The health and disability system workforce is the foundation on which the system is built. But the workforce is under considerable stress because of a shortage of supply and the prospect of ever-increasing demand for health and disability services. While technology offers an opportunity for positive change in the way services are provided, it will never remove the need for good interaction between health workers, consumers and their families and whānau.

For the workforce to be effective in the future, various enablers need to be strengthened. Principal among these is for the system to produce and use much better data. The future of the system, as with all other sectors, is largely digital, but the ability to apply that technology effectively depends on data systems being up to scratch. Our report suggests this is not the case at the moment, so priority needs to be given to improving data collection, analysis, and stewardship and to making technology systems properly interoperable.

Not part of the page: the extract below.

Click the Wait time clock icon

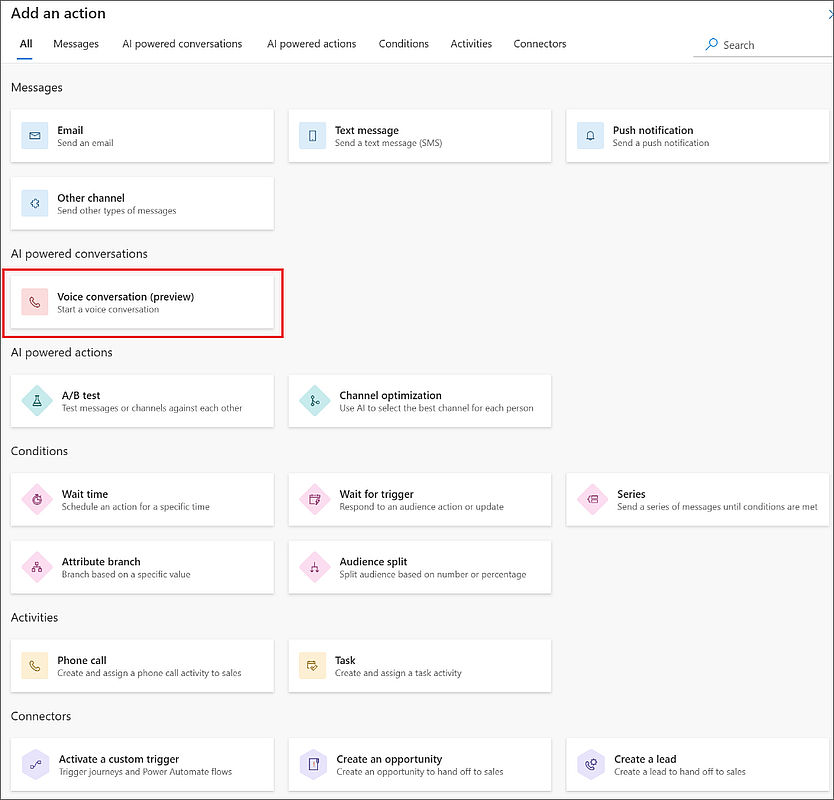click(37, 500)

The health and disability system is always going to need a significant amount of capital investment to provide the population with access to modern, safe, and appropriate facilities. The recent history of capital and infrastructure management in the system is not impressive, and there is little confidence in the transparency or credibility of the decision-making mechanisms. The Panel is clear a national asset management plan and a long-term investment strategy are needed as part of the long term service plan.

Many issues need further analysis and discussion. These include:

  • How can the strategic partnership between unions and sector employers be strengthened so the system can operate in ways that best suit the needs of consumers while at the same time protecting the rights and wellbeing of workers?
  • How can training and regulatory regimes be developed so the workforce can gain and use the skills needed to adapt to the changing demand for services?
  • How can the workforce of the future become more representative of the communities it is serving?
  • What needs to change to make multidisciplinary teamwork the norm rather than the exception?
  • How can data stewardship regimes be put in place to give all communities the confidence that their data will be protected and used appropriately and according to their permissions, while at the same time allowing appropriate sharing of information throughout the system?
  • How can work done in other jurisdictions in regard to data standards, identity management, interoperability, and the like be best used?
  • Would a centralised model for infrastructure projects be more effective?

What happens next?

The questions above are illustrative, not exhaustive, and the questions cannot be answered by the Panel alone. The process from here will involve the Panel calling on people in the sector to work with it on various working groups to come up with more detailed options.

Many groups have already submitted quite detailed proposals, particularly relating to possible configuration of Tier 1 services, and the Panel intends to use these as a base to develop further.

As options are developed, further opportunities will be provided for interested parties to comment before the next report is finalised in March 2020.